Located on the southern tip of Cuyuga Lake, the largest of New York's large Finger Lakes, Stewart Park is located in a tranquil place. It is just outside of the primary development of Ithaca, NY, away from the Commons, Cornell University, and Ithaca College. The primary development of Ithaca was actually away from the waterfront for the reason of better availability of fast flowing creeks for the creation of mills and more. Ithaca is Gorges, very much like the slogan suggests. There are countless giant waterfalls that are a spectacular sight to see. Because of the power that could be utilized from these waterfalls and creeks, in addition to the risk of flooding near the waterfront, the primary development of the city is a little bit inland. This land was also owned as an estate. Since the location of Stewart Park is in a relatively remote location, it was purchased by the local trolley company for a turn-of-the-century trolley park in 1894, not too different from the many others in this time period. It was called Renwick Park and included in the park were Vaudeville acts,  a zoo, and a carousel. It closed in 1915, several years after the trolley line was out of operation.
The park's tranquil location at the end of Cuyuga Lake




A little known fact about Ithaca is that it served as a Hollywood-like center for the short-lived Silent Film Era. The Whartons, the primary silent film studio, utilized the park as a production place. The beautiful views from this spot and around the city were perfect for the time before the talkies were produced. In 1920 Santa Cruz, CA was able to woo the Whartons to move away from Ithaca, leaving this land abandoned. Below you can see the century old studio building on the left and the concession stand on the right.
At this point, the public park movement was in place. The entire area around Cuyuga Lake, as much of it is now, was completely privately owned. One of the city's most forward looking mayors, Edwin Stewart, saw the value in having a centrally located section of waterfront open for the people. He established a community park and to this day it is a popular place with a large playground, picnic grounds, barbecue pits, swings along the lakefront, plentiful wildlife, and a wide range of recreational activities. Of the most interest to us is that they opted to add back a carousel.

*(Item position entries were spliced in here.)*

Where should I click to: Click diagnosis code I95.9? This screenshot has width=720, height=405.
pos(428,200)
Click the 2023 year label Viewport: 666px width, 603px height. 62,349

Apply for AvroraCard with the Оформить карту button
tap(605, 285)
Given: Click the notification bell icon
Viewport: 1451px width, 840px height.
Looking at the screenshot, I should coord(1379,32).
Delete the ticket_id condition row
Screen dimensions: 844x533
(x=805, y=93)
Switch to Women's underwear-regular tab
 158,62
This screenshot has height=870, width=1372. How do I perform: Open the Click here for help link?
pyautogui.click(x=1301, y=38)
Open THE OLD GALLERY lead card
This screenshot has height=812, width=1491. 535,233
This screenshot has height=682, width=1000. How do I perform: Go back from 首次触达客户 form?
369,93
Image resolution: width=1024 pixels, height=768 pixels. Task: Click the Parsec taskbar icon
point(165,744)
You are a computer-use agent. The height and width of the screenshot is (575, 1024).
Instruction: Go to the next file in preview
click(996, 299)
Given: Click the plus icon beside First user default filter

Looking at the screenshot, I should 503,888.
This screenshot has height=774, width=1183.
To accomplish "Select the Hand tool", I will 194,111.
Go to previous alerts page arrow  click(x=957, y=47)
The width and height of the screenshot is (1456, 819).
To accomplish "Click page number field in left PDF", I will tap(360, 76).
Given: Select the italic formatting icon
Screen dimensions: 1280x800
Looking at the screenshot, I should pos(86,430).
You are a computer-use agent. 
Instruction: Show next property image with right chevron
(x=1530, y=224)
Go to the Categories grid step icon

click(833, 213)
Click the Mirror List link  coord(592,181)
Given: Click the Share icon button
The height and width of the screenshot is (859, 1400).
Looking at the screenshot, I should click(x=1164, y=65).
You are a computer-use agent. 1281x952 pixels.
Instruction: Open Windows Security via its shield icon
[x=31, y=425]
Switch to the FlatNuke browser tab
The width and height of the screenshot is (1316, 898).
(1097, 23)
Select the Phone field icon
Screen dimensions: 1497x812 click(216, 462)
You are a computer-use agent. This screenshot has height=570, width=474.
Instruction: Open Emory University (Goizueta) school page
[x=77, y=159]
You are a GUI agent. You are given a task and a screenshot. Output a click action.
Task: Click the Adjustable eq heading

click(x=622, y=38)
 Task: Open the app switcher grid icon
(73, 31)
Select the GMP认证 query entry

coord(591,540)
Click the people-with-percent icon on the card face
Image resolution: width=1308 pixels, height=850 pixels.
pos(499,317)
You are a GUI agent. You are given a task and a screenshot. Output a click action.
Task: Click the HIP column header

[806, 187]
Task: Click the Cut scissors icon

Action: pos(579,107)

They purchased a new carousel from the relatively local company out of the Buffalo area, Herschell.
According to the National Carousel Association, the carousel was added to the park in 1951. It has the wonderful art deco style of the Herschell machines of that era, including the signature vertical fluorescent lights with curved metal serving as a halo/backsplash to the lights, for lack of better words to explain it.
There are three rows of metal jumping horses. This machine is really beautiful and well taken care of.

 Throughout the ride you get a relaxing view of the playgrounds, trees, and the lake.


If you are in Ithaca, be sure to shell out 75 cents to go ride this community treasure. More community parks should have carousels like this. Carousels help bring the community together and provide a relaxing setting for a wonderful afternoon away from it all.